** DATASET follows **
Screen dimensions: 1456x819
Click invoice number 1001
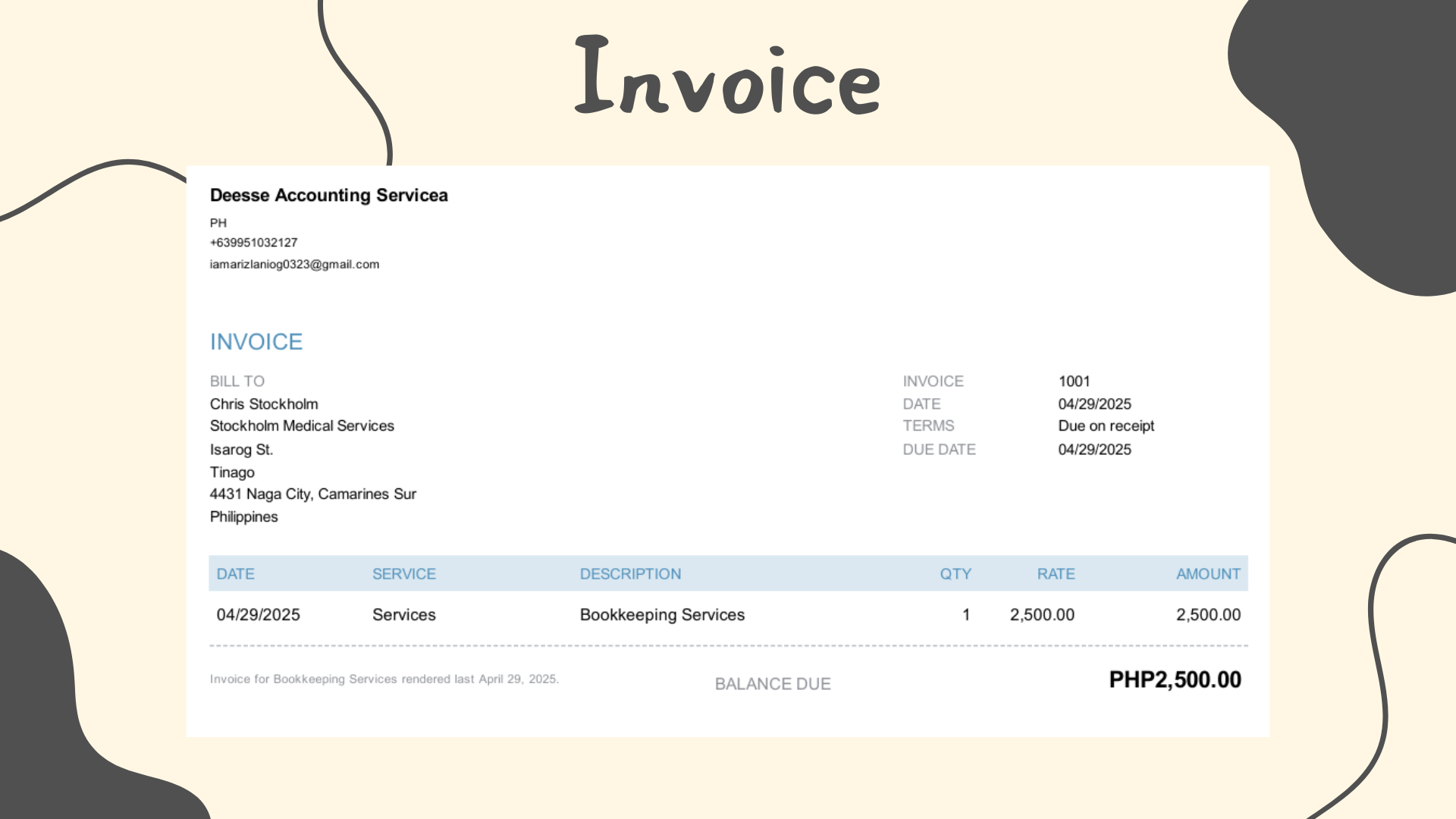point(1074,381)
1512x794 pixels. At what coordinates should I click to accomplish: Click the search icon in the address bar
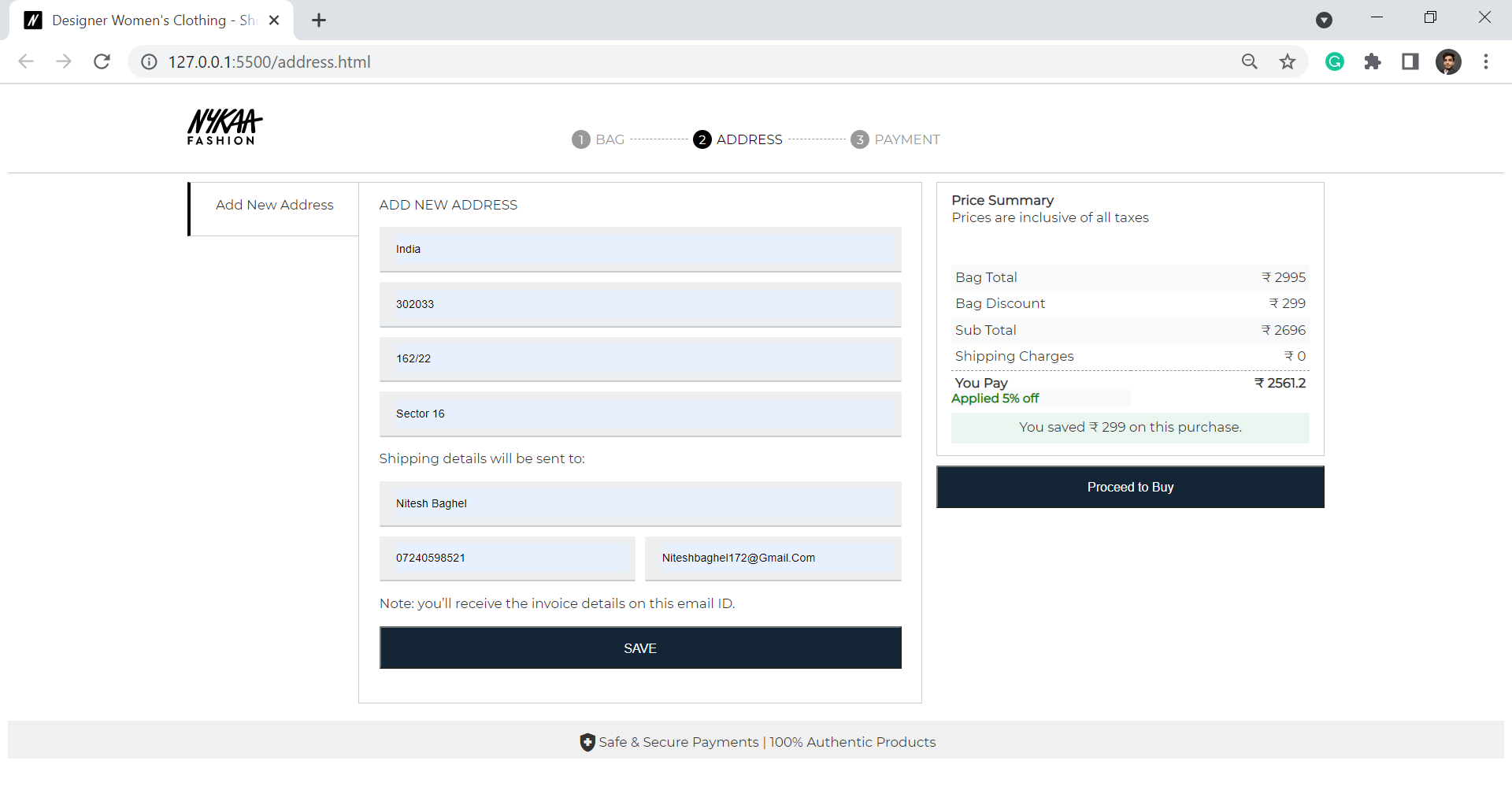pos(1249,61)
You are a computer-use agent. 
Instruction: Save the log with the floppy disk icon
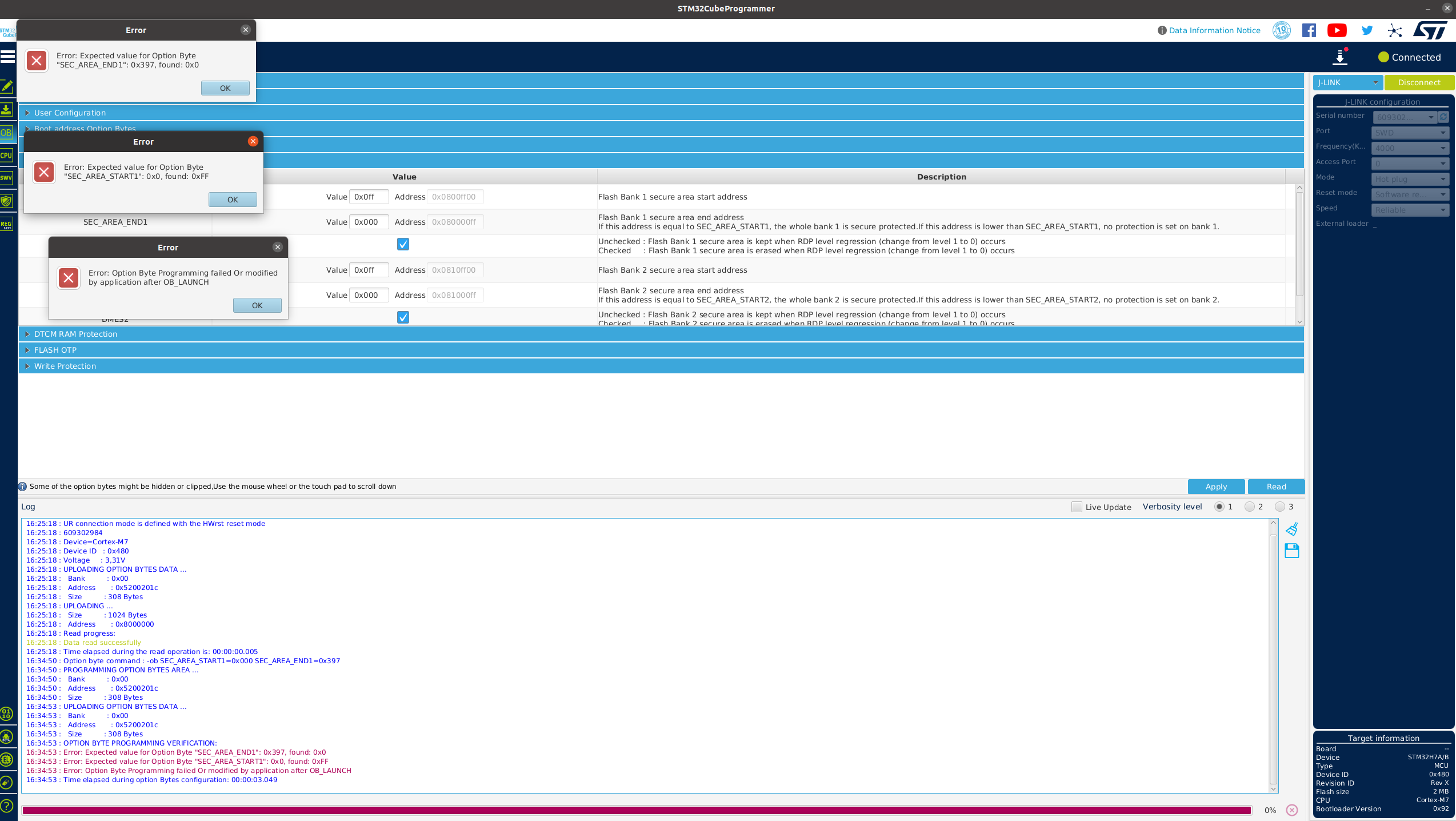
** End of DATASET **
* _TASK INSTRUCTIONS_: If any entry holds a picture, drop the picture and copy everything else exactly.

* _EXPECTED ANSWER_:
Screen dimensions: 1456x819
Click invoice number 1001
point(1074,381)
1512x794 pixels. At what coordinates should I click to accomplish: Click the search icon in the address bar
pos(1249,61)
You are a computer-use agent. 
Instruction: Save the log with the floppy disk icon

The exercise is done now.